Saturday, September 18, 2010

An Open Letter to Academic Administrators Everywhere

A college faculty is hard to lead. They are all highly intelligent, and used to an awful lot of freedom in their everyday decisions. Many of them are stubborn as hell. If you pushed a typical college faculty off a cliff, 10% of them would fall up, just to establish the principle of academic freedom. So the number one rule leading a college faculty has got to be: Don't pick a fight with the faculty over trivial stuff. You can't possibly win. You'll get a small handful who will grudgingly cooperate, a larger group that will be outright defiant, and a very large group that will simply ignore you.
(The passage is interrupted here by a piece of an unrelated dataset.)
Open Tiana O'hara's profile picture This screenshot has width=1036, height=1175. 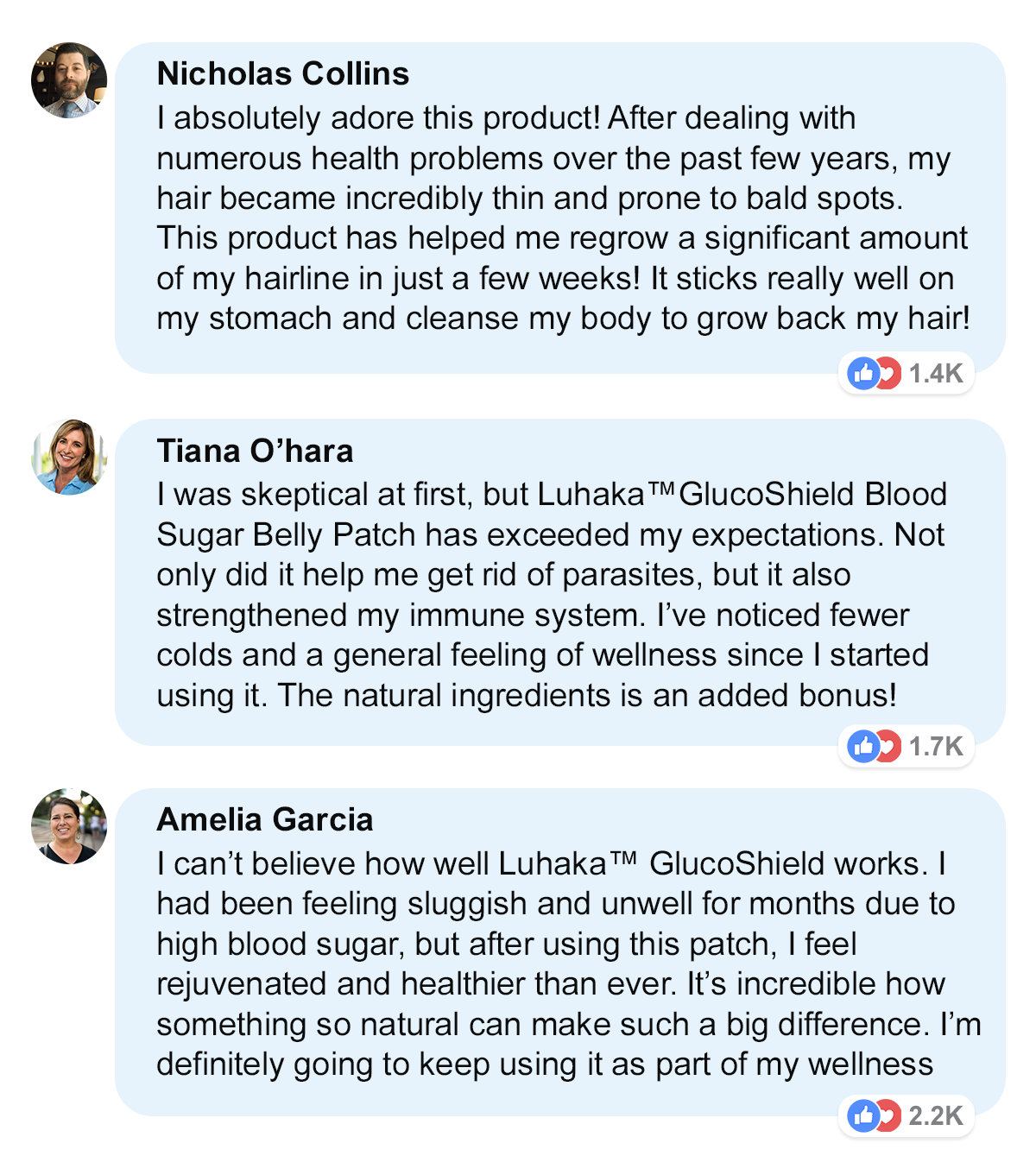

And a lot of people from all three groups will take it as further evidence that you are a clueless pencil-pusher who has no idea what goes on in a college classroom.

I can think of situations in which you should tackle the faculty.

  1. When you have a legal obligation or a mandate from further up the administrative food chain. "I know you don't like it, folks, but we have to do it."
  2. When you have some actual power to enforce. "If we don't get cooperation with the new policy, we won't be able to fund Project X. Take your pick."
  3. When you have strong support from vocal and respected campus leaders. "On the recommendation of the Faculty Senate, I am instituting the following policy."
  4. When your position is so morally compelling that you couldn't do anything else. "I cannot in good conscience support the current policy."

It helps if you have more than one of the above.

Note, oh administrator, than I'm not claiming that this is the way things should be. It's the way things are. And if you don't recognize it, you're going to have a very hard time.